§ SOURCE DATA

++++++

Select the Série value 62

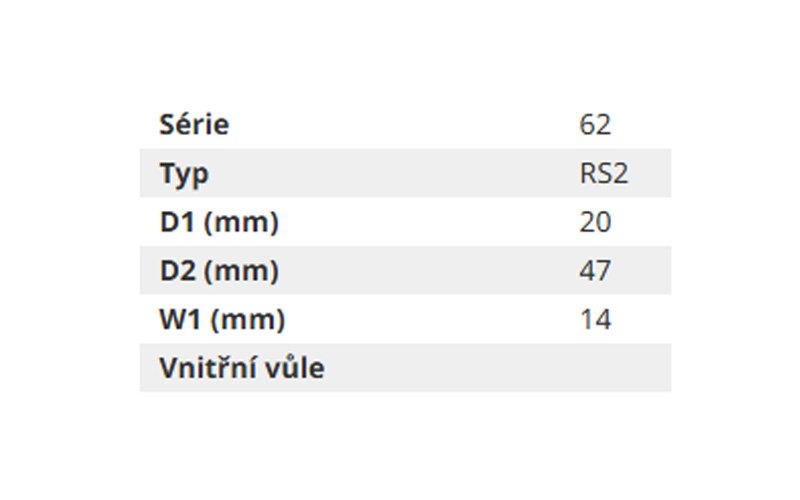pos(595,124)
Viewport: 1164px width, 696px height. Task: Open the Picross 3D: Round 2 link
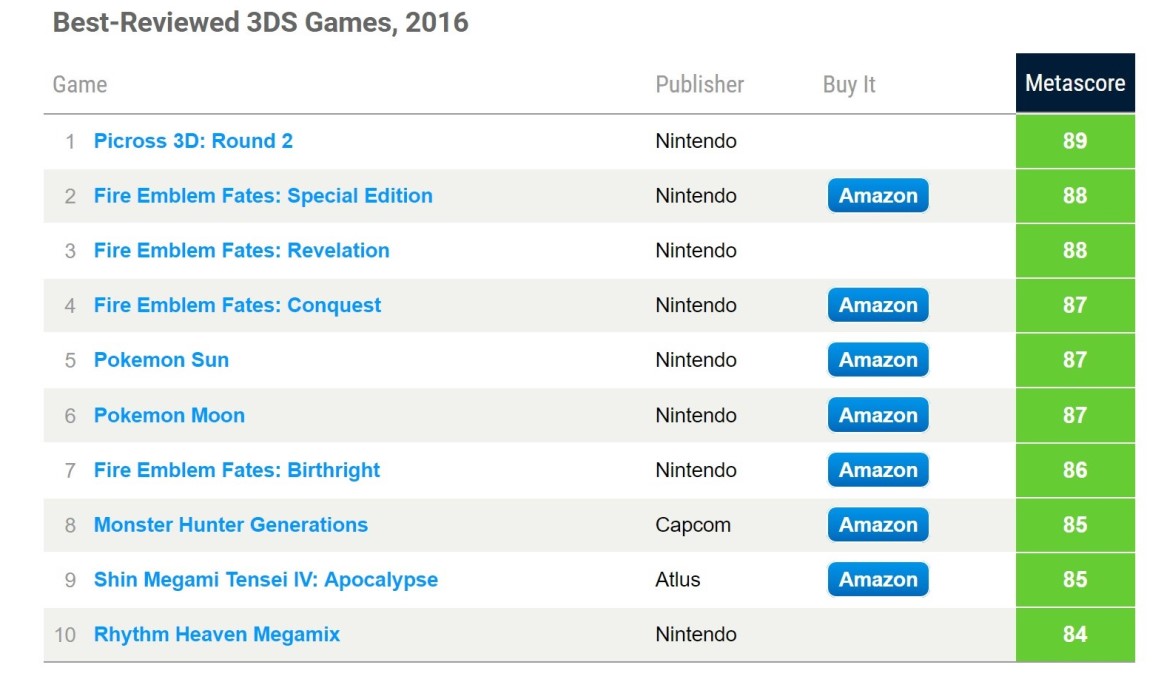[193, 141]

++++++

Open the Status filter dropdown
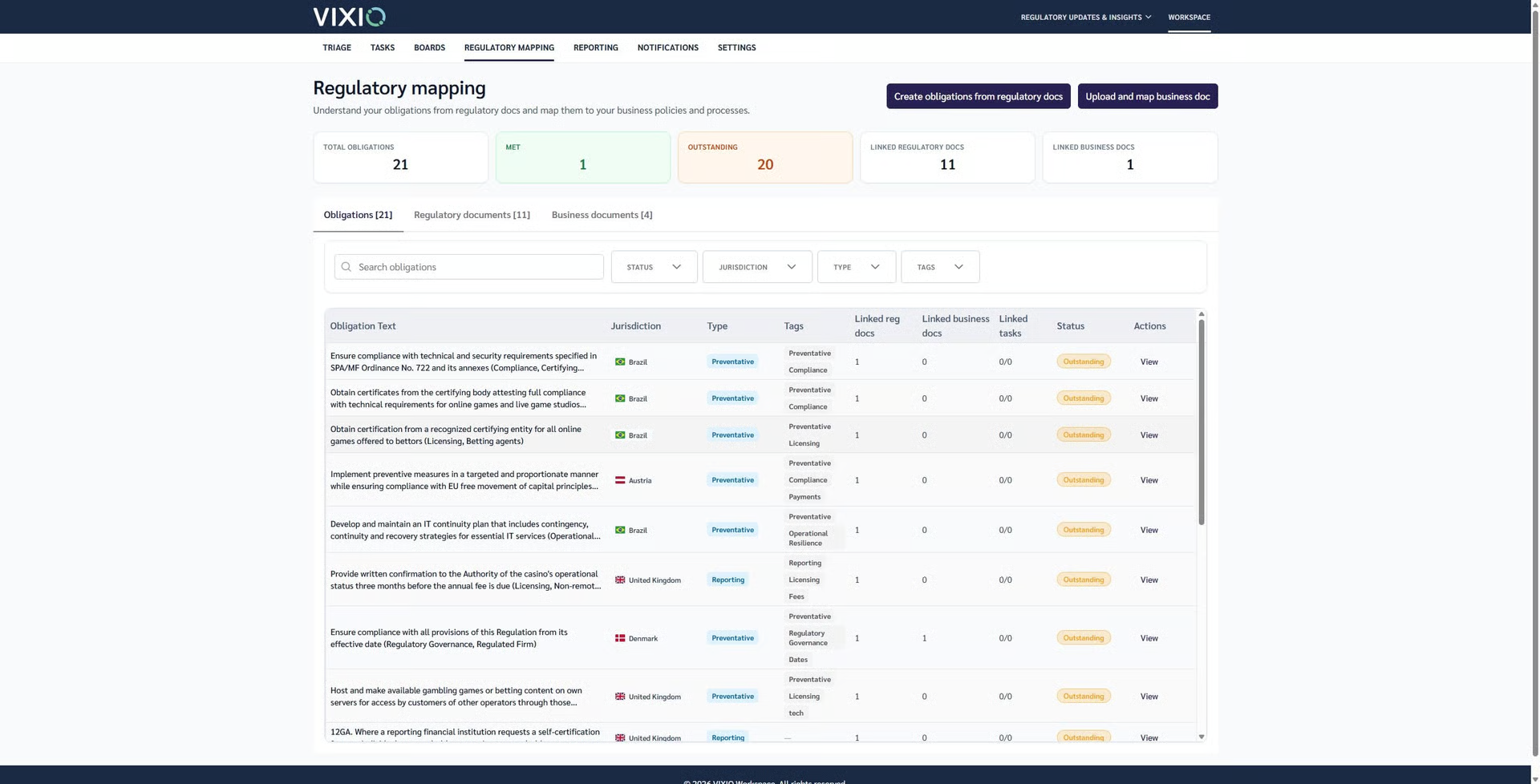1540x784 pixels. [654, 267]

++++++

Pick out every row above that contains the word "Open", and copy each of those rows in full.

§ SOLVED PROBLEM
Viewport: 1164px width, 696px height. Task: Open the Picross 3D: Round 2 link
Open the Status filter dropdown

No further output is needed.